GRANULARITY = 3600  # 1 hour in seconds
TOTAL_HOURS = 100000  # total number of hours to fetch
CHUNK_SIZE = 100   # CoinAPI limit per request

headers = {
    'Accept': 'application/json',
    'X-CoinAPI-Key': COINAPI_KEY
}

In [None]:
# Specific assets you requested with their CoinAPI symbol IDs
# Using multiple exchanges to ensure we find all assets
SPECIFIC_ASSETS = {
    'BTC': 'COINBASE_SPOT_BTC_USD',
    'ETH': 'COINBASE_SPOT_ETH_USD', 
    'BNB': 'BINANCE_SPOT_BNB_USDT',
    'SOL': 'COINBASE_SPOT_SOL_USD',
    'ADA': 'COINBASE_SPOT_ADA_USD',
    'AVAX': 'COINBASE_SPOT_AVAX_USD',
    'LINK': 'COINBASE_SPOT_LINK_USD',
    'UNI': 'COINBASE_SPOT_UNI_USD',
    'AAVE': 'COINBASE_SPOT_AAVE_USD',
    'MKR': 'COINBASE_SPOT_MKR_USD',
    'NEAR': 'COINBASE_SPOT_NEAR_USD',
    'OP': 'COINBASE_SPOT_OP_USD',
    'ARB': 'COINBASE_SPOT_ARB_USD',
    'STRK': 'BINANCE_SPOT_STRK_USDT',  # Newer token, try Binance
    'MATIC': 'COINBASE_SPOT_MATIC_USD'  # Use MATIC instead of POL for now
}

print(f"Will fetch data for {len(SPECIFIC_ASSETS)} assets:")
for name, symbol_id in SPECIFIC_ASSETS.items():
    print(f"  {name}: {symbol_id}")

Will fetch data for 15 assets:
  BTC: BINANCE_SPOT_BTC_USDT
  ETH: BINANCE_SPOT_ETH_USDT
  BNB: BINANCE_SPOT_BNB_USDT
  SOL: BINANCE_SPOT_SOL_USDT
  ADA: BINANCE_SPOT_ADA_USDT
  AVAX: BINANCE_SPOT_AVAX_USDT
  LINK: BINANCE_SPOT_LINK_USDT
  UNI: BINANCE_SPOT_UNI_USDT
  AAVE: BINANCE_SPOT_AAVE_USDT
  MKR: BINANCE_SPOT_MKR_USDT
  NEAR: BINANCE_SPOT_NEAR_USDT
  OP: BINANCE_SPOT_OP_USDT
  ARB: BINANCE_SPOT_ARB_USDT
  STRK: BINANCE_SPOT_STRK_USDT
  POL: BINANCE_SPOT_POL_USDT


In [3]:
def get_historic_candles(name, symbol_id, granularity, total_hours, chunk_size, now):
    all_data = []
    for i in range(0, total_hours, chunk_size):
        end_time = (now - timedelta(seconds=granularity * i)).replace(microsecond=0)
        start_time = (end_time - timedelta(seconds=granularity * chunk_size)).replace(microsecond=0)

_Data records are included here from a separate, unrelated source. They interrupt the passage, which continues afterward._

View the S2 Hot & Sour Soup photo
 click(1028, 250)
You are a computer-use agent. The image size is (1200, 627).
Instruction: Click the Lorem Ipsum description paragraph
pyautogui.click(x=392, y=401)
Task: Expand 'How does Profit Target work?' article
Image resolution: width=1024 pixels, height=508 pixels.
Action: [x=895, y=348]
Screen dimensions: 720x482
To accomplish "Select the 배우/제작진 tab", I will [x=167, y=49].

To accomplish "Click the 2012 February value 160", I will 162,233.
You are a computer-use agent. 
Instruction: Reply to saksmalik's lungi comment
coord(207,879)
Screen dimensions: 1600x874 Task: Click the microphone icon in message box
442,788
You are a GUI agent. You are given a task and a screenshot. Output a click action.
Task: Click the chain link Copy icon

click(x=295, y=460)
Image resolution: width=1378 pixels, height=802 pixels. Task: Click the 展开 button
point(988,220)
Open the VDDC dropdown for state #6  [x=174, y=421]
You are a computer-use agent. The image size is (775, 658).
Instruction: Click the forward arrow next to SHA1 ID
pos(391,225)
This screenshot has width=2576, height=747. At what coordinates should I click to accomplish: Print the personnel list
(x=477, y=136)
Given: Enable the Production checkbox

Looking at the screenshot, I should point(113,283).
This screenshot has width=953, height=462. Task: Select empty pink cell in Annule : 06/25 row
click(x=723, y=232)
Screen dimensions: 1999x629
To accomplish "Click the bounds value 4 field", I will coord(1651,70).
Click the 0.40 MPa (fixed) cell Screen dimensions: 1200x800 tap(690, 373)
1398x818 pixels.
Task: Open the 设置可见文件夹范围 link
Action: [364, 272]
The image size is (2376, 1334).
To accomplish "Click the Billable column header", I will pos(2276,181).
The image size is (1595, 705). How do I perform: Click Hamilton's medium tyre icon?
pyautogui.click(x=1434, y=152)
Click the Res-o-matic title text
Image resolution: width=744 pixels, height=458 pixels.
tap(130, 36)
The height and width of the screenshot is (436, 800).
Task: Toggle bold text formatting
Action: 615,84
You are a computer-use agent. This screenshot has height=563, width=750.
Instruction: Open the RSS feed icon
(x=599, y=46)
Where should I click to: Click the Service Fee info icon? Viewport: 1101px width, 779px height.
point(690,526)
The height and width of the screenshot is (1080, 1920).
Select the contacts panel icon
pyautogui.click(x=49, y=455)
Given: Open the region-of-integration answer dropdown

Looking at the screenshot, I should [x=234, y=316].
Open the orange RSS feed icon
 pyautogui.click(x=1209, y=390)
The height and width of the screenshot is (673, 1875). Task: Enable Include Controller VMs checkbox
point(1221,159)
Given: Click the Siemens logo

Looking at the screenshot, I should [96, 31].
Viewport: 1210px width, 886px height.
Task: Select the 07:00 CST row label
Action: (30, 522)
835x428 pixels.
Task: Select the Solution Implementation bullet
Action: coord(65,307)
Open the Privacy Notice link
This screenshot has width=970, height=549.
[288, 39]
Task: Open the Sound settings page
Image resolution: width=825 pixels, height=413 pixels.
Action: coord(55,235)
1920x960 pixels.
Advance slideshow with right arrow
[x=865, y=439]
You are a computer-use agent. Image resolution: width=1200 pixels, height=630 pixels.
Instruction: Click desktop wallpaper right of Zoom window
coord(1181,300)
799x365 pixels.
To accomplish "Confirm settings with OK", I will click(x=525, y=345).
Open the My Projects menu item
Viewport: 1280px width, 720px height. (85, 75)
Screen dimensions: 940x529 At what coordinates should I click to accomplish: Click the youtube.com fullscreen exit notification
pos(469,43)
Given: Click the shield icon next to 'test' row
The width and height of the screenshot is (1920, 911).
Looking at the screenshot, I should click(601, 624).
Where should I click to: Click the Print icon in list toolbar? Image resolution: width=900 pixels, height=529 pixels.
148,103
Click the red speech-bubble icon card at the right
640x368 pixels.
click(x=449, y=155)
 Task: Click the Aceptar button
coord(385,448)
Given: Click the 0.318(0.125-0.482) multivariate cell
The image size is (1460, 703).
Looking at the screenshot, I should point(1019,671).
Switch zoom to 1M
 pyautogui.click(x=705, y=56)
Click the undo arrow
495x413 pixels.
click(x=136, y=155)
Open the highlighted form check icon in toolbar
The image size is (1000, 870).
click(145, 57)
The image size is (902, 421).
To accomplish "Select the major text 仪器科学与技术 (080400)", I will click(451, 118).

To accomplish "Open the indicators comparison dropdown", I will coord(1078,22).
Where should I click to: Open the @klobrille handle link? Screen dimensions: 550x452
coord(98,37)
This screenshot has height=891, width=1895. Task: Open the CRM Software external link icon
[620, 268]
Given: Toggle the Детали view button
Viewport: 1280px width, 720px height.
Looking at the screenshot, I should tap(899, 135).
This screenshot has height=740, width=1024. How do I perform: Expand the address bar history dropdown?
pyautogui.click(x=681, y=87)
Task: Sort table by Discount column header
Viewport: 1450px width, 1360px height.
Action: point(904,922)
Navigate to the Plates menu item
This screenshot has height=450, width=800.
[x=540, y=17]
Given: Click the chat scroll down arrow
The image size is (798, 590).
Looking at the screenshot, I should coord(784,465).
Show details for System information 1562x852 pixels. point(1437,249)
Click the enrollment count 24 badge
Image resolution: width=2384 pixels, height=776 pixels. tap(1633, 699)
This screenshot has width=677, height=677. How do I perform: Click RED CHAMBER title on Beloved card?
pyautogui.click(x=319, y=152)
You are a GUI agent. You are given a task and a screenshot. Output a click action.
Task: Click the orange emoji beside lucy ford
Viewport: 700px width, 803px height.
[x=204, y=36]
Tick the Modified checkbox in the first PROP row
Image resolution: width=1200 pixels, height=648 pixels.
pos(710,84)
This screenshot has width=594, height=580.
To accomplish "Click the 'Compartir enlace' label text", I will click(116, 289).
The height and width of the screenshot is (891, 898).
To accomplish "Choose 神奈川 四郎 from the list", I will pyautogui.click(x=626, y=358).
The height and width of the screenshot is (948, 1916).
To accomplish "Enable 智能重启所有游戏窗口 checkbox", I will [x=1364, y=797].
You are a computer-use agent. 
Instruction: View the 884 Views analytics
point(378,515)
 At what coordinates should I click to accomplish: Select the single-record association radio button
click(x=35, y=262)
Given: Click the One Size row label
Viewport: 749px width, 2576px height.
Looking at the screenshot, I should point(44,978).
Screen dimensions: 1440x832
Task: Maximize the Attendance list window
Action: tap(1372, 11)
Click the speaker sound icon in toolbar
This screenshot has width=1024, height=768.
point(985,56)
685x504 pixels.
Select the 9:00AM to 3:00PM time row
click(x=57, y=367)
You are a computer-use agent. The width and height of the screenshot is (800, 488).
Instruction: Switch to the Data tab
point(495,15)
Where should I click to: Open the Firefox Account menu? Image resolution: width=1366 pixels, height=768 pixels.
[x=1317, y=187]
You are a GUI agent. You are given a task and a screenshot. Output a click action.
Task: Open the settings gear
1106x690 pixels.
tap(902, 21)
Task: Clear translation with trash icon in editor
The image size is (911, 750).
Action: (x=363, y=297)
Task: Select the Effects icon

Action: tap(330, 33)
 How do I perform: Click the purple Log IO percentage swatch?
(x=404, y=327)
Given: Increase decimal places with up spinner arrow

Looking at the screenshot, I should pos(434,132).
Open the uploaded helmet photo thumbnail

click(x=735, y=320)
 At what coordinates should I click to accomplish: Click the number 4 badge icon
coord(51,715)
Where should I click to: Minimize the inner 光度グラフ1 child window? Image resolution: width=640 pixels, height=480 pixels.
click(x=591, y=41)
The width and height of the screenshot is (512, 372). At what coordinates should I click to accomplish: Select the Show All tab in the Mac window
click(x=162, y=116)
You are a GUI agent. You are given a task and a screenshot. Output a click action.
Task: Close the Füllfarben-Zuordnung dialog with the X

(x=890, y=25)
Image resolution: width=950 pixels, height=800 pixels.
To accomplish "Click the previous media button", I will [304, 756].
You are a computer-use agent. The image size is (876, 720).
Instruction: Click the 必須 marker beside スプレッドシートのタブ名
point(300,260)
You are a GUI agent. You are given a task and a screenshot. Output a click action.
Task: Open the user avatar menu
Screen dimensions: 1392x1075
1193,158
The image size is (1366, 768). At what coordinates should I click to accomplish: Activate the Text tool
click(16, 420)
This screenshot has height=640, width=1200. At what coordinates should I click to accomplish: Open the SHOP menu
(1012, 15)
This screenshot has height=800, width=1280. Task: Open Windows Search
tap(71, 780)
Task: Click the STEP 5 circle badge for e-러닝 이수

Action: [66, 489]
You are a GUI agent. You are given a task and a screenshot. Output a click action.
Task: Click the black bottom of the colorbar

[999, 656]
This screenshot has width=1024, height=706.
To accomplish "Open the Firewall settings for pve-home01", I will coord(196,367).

        url = f"https://rest.coinapi.io/v1/ohlcv/{symbol_id}/history"
        params = {
            'period_id': '1HRS',
            'time_start': start_time.isoformat() + 'Z',
            'time_end': end_time.isoformat() + 'Z',
            'limit': chunk_size
        }

        for attempt in range(3):
            r = requests.get(url, headers=headers, params=params)
            if r.status_code == 429:
                print("Rate limit hit. Waiting 60 seconds...")
                time.sleep(60)
                continue
            r.raise_for_status()
            data = r.json()
            if len(data) == 0:  # Return immediately if no rows are fetched
                print(f"No data returned for {start_time} to {end_time}. Exiting.")
                return pd.DataFrame(all_data)  # Return what we have so far
            all_data.extend(data)
            print(f"Fetched {len(data)} rows from of {name} {start_time} to {end_time}")
            break
        else:
            raise Exception("Failed to fetch after multiple attempts.")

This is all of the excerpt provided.